Question

Kraken2 is falsely assigning Klebsiella

0

Entering edit mode

7 months ago

SushiRoll ▴ 120

Hi everyone!

I've been running Kraken on a couple of clinical related samples (metagenomes) using Kraken2/Bracken using the silva Database. As a sanity check I run the same workflow on a mock community (SRR8073716) using different confidence values (0.1, 0.3 and 0.5). The classification was 90% spot on with only one missing genus but I noticed a fair amount of Klebsiella which was not supposed to be there. The abundance of Klebsiella was also high in my previous analyses but it didn't quite pop out because it made sense because of the nature of the sample. My question here is: Has anyone experienced false positive calls for Klebsiella? I couldn't find anything in literature neither related to Kraken nor to the database.

Thanks!

taxonomy Kraken2 • 958 views

ADD COMMENT • link 7 months ago by SushiRoll ▴ 120

score 2 · Answer 1 · 2023-10-04

2

Entering edit mode

7 months ago

Philipp Bayer 8.5k

I've also had false positive hits with Kraken, usually a --confidence of 0.1 gets rid of most of them.

This paper deals a bit with the fallout from such an issue: https://www.biorxiv.org/content/10.1101/2023.07.28.550993v1.full

The TCGA read data were analyzed with the Kraken program (11), a very fast algorithm that assigns reads to a taxon using exact matches of 31 basepairs (bp) or longer. The Kraken program is highly accurate, but it depends critically on the database of genomes to which it compares each read. Poore et al. used a database containing 59,974 microbial genomes, of which 5,503 were viruses and 54,471 were bacteria or archaea, including many draft genomes. Notably, their Kraken database did not include the human genome, nor did it include common vector sequences. This dramatically increased the odds for human DNA sequences present in the TCGA reads to be falsely reported as matching microbial genomes. This problem can be mitigated by including the human genome and by using only complete bacterial genomes in the Kraken database.

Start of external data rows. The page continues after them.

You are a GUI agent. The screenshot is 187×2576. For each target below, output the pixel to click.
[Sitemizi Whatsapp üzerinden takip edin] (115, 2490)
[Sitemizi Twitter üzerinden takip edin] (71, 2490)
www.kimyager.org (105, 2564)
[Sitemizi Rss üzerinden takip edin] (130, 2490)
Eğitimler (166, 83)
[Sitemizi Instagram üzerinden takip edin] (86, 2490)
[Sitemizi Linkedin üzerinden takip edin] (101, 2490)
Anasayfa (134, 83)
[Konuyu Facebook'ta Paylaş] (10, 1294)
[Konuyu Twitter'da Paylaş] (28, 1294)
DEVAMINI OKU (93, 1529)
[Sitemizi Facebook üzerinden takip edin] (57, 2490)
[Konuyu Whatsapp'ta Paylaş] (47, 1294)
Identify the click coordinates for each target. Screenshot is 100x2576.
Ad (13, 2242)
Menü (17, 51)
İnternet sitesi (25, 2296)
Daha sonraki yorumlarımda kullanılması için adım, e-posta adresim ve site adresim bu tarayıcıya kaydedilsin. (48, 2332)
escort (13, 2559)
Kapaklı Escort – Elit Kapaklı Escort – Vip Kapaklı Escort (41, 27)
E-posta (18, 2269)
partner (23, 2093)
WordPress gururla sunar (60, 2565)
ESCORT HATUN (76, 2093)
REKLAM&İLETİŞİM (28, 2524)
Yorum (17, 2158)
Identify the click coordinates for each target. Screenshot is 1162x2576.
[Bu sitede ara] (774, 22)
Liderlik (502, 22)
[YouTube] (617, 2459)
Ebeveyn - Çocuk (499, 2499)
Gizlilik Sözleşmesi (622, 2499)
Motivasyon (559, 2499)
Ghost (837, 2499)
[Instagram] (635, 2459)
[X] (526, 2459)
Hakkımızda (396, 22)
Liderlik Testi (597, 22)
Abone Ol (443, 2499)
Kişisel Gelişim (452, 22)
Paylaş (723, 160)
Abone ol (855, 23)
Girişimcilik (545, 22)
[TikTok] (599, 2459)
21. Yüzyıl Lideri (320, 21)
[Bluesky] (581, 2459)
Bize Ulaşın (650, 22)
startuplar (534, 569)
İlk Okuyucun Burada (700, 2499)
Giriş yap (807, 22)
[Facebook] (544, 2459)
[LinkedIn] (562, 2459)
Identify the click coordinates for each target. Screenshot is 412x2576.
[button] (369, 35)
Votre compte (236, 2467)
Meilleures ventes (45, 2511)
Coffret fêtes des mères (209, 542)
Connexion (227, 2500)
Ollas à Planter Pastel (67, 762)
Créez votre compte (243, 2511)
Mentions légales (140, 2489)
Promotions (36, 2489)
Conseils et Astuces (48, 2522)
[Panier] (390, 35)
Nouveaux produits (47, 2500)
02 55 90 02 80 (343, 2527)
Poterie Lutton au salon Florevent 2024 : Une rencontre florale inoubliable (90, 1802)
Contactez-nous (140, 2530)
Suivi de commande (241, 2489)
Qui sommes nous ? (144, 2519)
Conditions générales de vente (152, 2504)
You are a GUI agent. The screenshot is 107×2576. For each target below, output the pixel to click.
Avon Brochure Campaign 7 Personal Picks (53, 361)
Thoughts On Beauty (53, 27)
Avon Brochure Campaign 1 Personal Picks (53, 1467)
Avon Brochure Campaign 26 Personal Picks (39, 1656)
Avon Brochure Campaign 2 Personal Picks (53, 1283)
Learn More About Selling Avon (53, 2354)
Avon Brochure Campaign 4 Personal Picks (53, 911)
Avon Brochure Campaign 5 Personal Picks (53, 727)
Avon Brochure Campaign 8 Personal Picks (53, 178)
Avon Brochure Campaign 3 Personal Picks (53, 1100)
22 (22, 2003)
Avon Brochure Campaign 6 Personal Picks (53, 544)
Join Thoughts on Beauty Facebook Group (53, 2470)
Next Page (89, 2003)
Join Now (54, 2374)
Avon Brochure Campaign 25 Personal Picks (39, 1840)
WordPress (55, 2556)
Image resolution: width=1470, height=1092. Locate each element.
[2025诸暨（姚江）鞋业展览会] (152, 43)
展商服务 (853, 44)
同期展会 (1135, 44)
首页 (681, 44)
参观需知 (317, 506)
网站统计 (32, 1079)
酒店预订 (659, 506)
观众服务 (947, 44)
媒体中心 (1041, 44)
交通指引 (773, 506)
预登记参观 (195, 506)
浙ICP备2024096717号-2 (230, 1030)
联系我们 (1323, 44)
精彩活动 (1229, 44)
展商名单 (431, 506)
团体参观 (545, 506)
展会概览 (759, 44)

Kraken2 likes to assign as many reads as possible and it will go to close relatives if 'your' species is not in the reference database. You might have some other Enterobacteriaceae in your sample that are not in your database so Kraken2 assigns Klebsiella to these reads, with Klebsiella being the 'next best thing' in the database. Bracken might help you: it's designed to recalculate read counts for hits, you might get lucky and Bracken removes most reads for your Klebsiella hits so you can remove Klebsiella. Or you might need to expand your reference database, if you can, or check the specific Klebsiella hits in your reference database: are they from few incomplete Klebsiella genomes you could remove?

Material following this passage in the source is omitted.